* What needs to be done
Check each line of the entries. Copy the ones that contain the string "column".

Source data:
- - -

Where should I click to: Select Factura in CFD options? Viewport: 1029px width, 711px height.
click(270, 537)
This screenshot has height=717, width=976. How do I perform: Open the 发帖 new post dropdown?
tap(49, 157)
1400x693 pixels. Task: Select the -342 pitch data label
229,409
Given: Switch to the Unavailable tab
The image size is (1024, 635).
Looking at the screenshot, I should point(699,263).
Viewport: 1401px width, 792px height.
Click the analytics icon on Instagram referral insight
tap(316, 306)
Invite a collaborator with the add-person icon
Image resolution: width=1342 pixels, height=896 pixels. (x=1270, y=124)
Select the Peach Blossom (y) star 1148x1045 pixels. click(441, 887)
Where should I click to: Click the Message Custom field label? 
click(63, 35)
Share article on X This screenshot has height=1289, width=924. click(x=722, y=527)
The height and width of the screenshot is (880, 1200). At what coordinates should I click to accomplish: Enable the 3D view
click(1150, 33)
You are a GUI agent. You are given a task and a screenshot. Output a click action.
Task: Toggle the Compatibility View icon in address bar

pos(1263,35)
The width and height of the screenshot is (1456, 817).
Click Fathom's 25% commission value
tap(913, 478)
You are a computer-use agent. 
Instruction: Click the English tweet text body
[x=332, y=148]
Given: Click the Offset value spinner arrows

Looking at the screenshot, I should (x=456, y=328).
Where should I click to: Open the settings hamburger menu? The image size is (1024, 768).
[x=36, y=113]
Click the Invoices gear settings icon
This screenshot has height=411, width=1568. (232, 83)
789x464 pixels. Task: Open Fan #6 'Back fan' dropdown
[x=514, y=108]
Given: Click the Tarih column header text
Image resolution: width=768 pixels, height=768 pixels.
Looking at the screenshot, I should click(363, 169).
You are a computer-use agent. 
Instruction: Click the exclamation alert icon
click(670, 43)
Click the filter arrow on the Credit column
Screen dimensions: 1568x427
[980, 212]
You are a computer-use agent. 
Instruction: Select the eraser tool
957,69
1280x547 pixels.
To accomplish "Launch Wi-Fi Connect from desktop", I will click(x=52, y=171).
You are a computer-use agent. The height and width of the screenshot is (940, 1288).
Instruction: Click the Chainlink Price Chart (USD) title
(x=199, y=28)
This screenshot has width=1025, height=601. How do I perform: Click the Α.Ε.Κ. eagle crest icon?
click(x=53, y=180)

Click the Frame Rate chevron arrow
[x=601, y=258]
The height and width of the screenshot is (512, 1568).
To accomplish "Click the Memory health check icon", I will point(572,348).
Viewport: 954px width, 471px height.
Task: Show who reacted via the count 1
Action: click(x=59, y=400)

- - -

* Result below
Given: Click the Tarih column header text
Click the filter arrow on the Credit column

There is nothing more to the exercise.